Realising that Ricardo was waiting for him to say something, Cruz nodded t
houghtfully. ‘Sam Harris is playing tomorrow. Got it.’
‘Actually,’ Ricardo said patiently, ‘Sam Harris is sick. Tommy Hassenberger is taking his place.’
‘Send Sam a bottle of tequila.’
‘I already sent flowers.’
Cruz shook his head at his brother. ‘And you think you need a wife?’
Normally his brother would have returned his light ribbing, but to Cruz’s chagrin he didn’t this time.
‘What’s up?’ he said instead.
Cruz rubbed his jaw and realised he should have shaved again. ‘Nothing.’
‘You’re a million miles away. It wouldn’t have anything to do with Aspen Carmichael, would it?’
Bingo.
‘If I say no, you’ll assume I’m lying, and if I say yes, you’ll want to know why.’
Ricardo shook his head and laughed. ‘Dios mio, you’ve got it bad.’
Cruz dismissed Ricardo’s comment. He wanted her badly, yes, and he was happy to admit that, but he didn’t have it bad in the way his brother was implying.
A hush fell over the bar at the same time as the skin on the back of his neck started to prickle. Then Ricardo let out a low whistle under his breath.
‘Mi, oh, mi....’
Slowly Cruz turned his head to find Aspen framed in the open double glass doorway of the bar like something out of a 1950s Hollywood extravaganza, the silky green gown he’d bought her flowing around her slender figure like coloured water. His mouth went dry. The halterneck dress was deceptively simple at the front but so beautifully crafted it lovingly moulded to her shape exactly as it was supposed to. She’d pinned her hair up in a soft, timeless bun—which must mean she had a fair amount of skin showing, as he was pretty sure the dress dipped quite low at the back.
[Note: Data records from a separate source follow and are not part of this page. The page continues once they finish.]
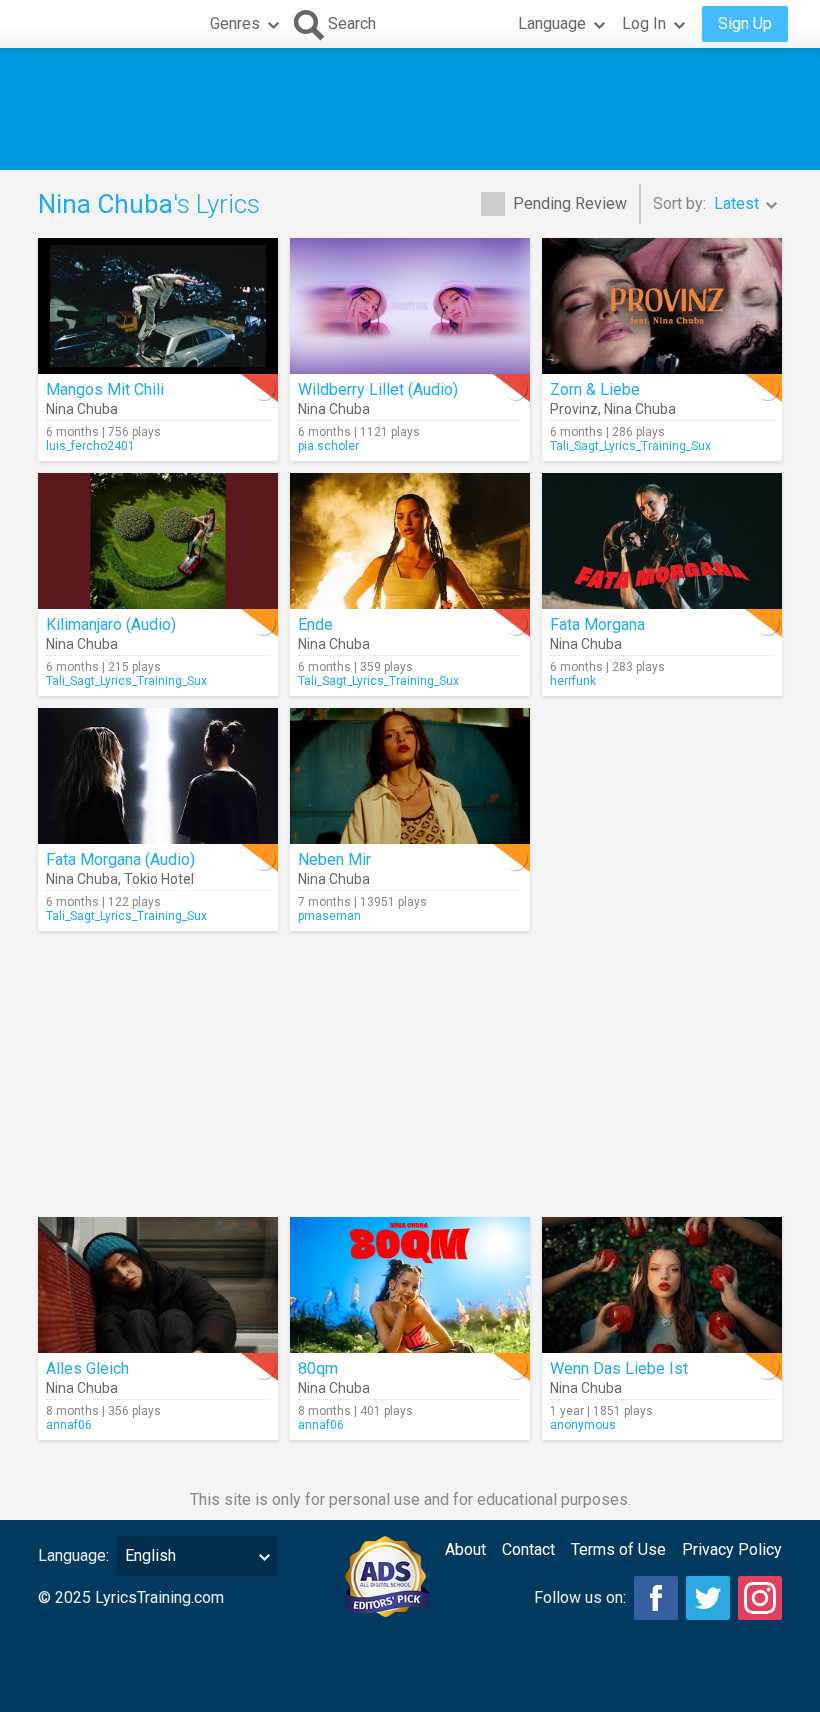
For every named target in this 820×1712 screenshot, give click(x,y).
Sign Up (745, 23)
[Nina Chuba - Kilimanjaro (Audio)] (158, 541)
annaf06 (69, 1425)
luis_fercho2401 (90, 446)
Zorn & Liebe (595, 389)
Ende (315, 624)
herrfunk (573, 681)
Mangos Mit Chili (105, 389)
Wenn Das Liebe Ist (619, 1368)
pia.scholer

Okay, make that completely backless, he corrected, fighting a primitive urge to bundle her up in his arms and return her to his room. His bed.
She hadn’t spotted him yet, and when a male voice called out her name Cruz watched her turn her head, the wispy tendrils of hair she had left to frame her face dancing golden beneath the halogen lighting. Her expression softened as she spied a few of his polo players lounging in the club chairs that circled a small wooden table.